▸ **Written problem**
Rewrite the data below as a numbered list, one line per item, leaving out every blank line.

>> START

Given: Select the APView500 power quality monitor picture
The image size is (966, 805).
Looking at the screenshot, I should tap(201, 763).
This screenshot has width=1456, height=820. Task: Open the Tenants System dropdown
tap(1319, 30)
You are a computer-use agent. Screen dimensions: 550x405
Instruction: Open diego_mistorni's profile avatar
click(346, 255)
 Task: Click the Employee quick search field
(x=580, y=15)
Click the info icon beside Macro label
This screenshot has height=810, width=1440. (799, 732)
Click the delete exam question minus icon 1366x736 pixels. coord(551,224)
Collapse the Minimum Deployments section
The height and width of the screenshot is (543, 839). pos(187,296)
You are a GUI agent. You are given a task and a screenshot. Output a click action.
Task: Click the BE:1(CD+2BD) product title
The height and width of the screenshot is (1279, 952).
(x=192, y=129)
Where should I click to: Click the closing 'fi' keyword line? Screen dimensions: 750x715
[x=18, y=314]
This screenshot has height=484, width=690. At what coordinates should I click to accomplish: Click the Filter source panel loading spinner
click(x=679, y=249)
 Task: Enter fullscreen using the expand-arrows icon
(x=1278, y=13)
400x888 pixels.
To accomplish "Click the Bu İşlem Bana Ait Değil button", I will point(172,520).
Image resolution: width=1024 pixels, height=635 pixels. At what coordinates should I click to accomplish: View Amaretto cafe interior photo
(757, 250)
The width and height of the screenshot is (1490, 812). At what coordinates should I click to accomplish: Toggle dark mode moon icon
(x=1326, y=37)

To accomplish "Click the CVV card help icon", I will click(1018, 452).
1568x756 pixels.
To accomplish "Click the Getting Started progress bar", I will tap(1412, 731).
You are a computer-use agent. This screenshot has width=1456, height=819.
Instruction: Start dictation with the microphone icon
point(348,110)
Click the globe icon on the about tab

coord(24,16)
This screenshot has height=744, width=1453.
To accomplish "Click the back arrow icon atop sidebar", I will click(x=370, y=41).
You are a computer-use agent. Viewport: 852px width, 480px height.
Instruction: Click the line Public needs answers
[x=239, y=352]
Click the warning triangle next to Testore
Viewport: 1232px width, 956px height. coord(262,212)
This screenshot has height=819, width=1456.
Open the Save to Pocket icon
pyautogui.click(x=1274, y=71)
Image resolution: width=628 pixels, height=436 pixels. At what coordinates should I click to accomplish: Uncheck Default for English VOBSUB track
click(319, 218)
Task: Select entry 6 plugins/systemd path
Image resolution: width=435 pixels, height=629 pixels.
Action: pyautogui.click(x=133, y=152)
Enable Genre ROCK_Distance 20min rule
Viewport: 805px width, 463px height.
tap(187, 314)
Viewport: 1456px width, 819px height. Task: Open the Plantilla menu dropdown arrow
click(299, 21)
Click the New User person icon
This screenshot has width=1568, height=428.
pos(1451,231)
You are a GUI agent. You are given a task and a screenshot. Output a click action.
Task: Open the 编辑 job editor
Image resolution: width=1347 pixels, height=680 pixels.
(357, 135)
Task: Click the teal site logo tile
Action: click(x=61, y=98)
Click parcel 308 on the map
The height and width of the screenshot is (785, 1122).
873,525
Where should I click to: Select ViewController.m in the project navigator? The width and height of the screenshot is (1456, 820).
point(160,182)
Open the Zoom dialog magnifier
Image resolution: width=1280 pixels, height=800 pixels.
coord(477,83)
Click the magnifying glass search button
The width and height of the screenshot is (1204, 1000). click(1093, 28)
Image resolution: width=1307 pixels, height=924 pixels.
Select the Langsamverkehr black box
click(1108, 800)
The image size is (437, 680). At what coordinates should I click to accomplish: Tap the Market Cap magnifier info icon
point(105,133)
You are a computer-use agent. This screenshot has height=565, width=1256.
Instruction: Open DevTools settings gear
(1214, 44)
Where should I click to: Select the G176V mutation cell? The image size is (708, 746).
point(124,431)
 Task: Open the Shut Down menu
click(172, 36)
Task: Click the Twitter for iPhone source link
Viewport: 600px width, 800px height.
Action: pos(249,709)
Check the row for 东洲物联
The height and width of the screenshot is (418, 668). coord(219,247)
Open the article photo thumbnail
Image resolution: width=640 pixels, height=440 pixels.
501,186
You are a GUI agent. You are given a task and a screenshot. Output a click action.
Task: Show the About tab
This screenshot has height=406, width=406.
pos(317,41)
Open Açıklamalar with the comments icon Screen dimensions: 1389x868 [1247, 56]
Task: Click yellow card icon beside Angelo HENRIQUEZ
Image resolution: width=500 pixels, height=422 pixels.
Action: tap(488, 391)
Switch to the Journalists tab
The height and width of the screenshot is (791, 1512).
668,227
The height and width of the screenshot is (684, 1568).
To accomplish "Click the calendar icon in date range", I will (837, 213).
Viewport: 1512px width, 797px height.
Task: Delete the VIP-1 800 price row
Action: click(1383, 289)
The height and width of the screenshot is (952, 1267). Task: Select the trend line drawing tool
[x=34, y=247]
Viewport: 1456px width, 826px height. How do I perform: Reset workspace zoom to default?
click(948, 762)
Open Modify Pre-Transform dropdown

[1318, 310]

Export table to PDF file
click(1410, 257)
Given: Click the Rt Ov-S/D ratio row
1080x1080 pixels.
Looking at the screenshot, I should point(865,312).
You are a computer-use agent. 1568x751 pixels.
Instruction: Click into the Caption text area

>> END

▸ **Task answer**
1. Given: Select the APView500 power quality monitor picture
2. The image size is (966, 805).
3. Looking at the screenshot, I should tap(201, 763).
4. This screenshot has width=1456, height=820. Task: Open the Tenants System dropdown
5. tap(1319, 30)
6. You are a computer-use agent. Screen dimensions: 550x405
7. Instruction: Open diego_mistorni's profile avatar
8. click(346, 255)
9.  Task: Click the Employee quick search field
10. (x=580, y=15)
11. Click the info icon beside Macro label
12. This screenshot has height=810, width=1440. (799, 732)
13. Click the delete exam question minus icon 1366x736 pixels. coord(551,224)
14. Collapse the Minimum Deployments section
15. The height and width of the screenshot is (543, 839). pos(187,296)
16. You are a GUI agent. You are given a task and a screenshot. Output a click action.
17. Task: Click the BE:1(CD+2BD) product title
18. The height and width of the screenshot is (1279, 952).
19. (x=192, y=129)
20. Where should I click to: Click the closing 'fi' keyword line? Screen dimensions: 750x715
21. [x=18, y=314]
22. This screenshot has height=484, width=690. At what coordinates should I click to accomplish: Click the Filter source panel loading spinner
23. click(x=679, y=249)
24.  Task: Enter fullscreen using the expand-arrows icon
25. (x=1278, y=13)
26. 400x888 pixels.
27. To accomplish "Click the Bu İşlem Bana Ait Değil button", I will point(172,520).
28. Image resolution: width=1024 pixels, height=635 pixels. At what coordinates should I click to accomplish: View Amaretto cafe interior photo
29. (757, 250)
30. The width and height of the screenshot is (1490, 812). At what coordinates should I click to accomplish: Toggle dark mode moon icon
31. (x=1326, y=37)
32. To accomplish "Click the CVV card help icon", I will click(1018, 452).
33. 1568x756 pixels.
34. To accomplish "Click the Getting Started progress bar", I will tap(1412, 731).
35. You are a computer-use agent. This screenshot has width=1456, height=819.
36. Instruction: Start dictation with the microphone icon
37. point(348,110)
38. Click the globe icon on the about tab
39. coord(24,16)
40. This screenshot has height=744, width=1453.
41. To accomplish "Click the back arrow icon atop sidebar", I will click(x=370, y=41).
42. You are a computer-use agent. Viewport: 852px width, 480px height.
43. Instruction: Click the line Public needs answers
44. [x=239, y=352]
45. Click the warning triangle next to Testore
46. Viewport: 1232px width, 956px height. coord(262,212)
47. This screenshot has height=819, width=1456.
48. Open the Save to Pocket icon
49. pyautogui.click(x=1274, y=71)
50. Image resolution: width=628 pixels, height=436 pixels. At what coordinates should I click to accomplish: Uncheck Default for English VOBSUB track
51. click(319, 218)
52. Task: Select entry 6 plugins/systemd path
53. Image resolution: width=435 pixels, height=629 pixels.
54. Action: pyautogui.click(x=133, y=152)
55. Enable Genre ROCK_Distance 20min rule
56. Viewport: 805px width, 463px height.
57. tap(187, 314)
58. Viewport: 1456px width, 819px height. Task: Open the Plantilla menu dropdown arrow
59. click(299, 21)
60. Click the New User person icon
61. This screenshot has width=1568, height=428.
62. pos(1451,231)
63. You are a GUI agent. You are given a task and a screenshot. Output a click action.
64. Task: Open the 编辑 job editor
65. Image resolution: width=1347 pixels, height=680 pixels.
66. (357, 135)
67. Task: Click the teal site logo tile
68. Action: click(x=61, y=98)
69. Click parcel 308 on the map
70. The height and width of the screenshot is (785, 1122).
71. 873,525
72. Where should I click to: Select ViewController.m in the project navigator? The width and height of the screenshot is (1456, 820).
73. point(160,182)
74. Open the Zoom dialog magnifier
75. Image resolution: width=1280 pixels, height=800 pixels.
76. coord(477,83)
77. Click the magnifying glass search button
78. The width and height of the screenshot is (1204, 1000). click(1093, 28)
79. Image resolution: width=1307 pixels, height=924 pixels.
80. Select the Langsamverkehr black box
81. click(1108, 800)
82. The image size is (437, 680). At what coordinates should I click to accomplish: Tap the Market Cap magnifier info icon
83. point(105,133)
84. You are a computer-use agent. This screenshot has height=565, width=1256.
85. Instruction: Open DevTools settings gear
86. (1214, 44)
87. Where should I click to: Select the G176V mutation cell? The image size is (708, 746).
88. point(124,431)
89.  Task: Open the Shut Down menu
90. click(172, 36)
91. Task: Click the Twitter for iPhone source link
92. Viewport: 600px width, 800px height.
93. Action: pos(249,709)
94. Check the row for 东洲物联
95. The height and width of the screenshot is (418, 668). coord(219,247)
96. Open the article photo thumbnail
97. Image resolution: width=640 pixels, height=440 pixels.
98. 501,186
99. You are a GUI agent. You are given a task and a screenshot. Output a click action.
100. Task: Show the About tab
101. This screenshot has height=406, width=406.
102. pos(317,41)
103. Open Açıklamalar with the comments icon Screen dimensions: 1389x868 [1247, 56]
104. Task: Click yellow card icon beside Angelo HENRIQUEZ
105. Image resolution: width=500 pixels, height=422 pixels.
106. Action: tap(488, 391)
107. Switch to the Journalists tab
108. The height and width of the screenshot is (791, 1512).
109. 668,227
110. The height and width of the screenshot is (684, 1568).
111. To accomplish "Click the calendar icon in date range", I will (837, 213).
112. Viewport: 1512px width, 797px height.
113. Task: Delete the VIP-1 800 price row
114. Action: click(1383, 289)
115. The height and width of the screenshot is (952, 1267). Task: Select the trend line drawing tool
116. [x=34, y=247]
117. Viewport: 1456px width, 826px height. How do I perform: Reset workspace zoom to default?
118. click(948, 762)
119. Open Modify Pre-Transform dropdown
120. [1318, 310]
121. Export table to PDF file
122. click(1410, 257)
123. Given: Click the Rt Ov-S/D ratio row
124. 1080x1080 pixels.
125. Looking at the screenshot, I should point(865,312).
126. You are a computer-use agent. 1568x751 pixels.
127. Instruction: Click into the Caption text area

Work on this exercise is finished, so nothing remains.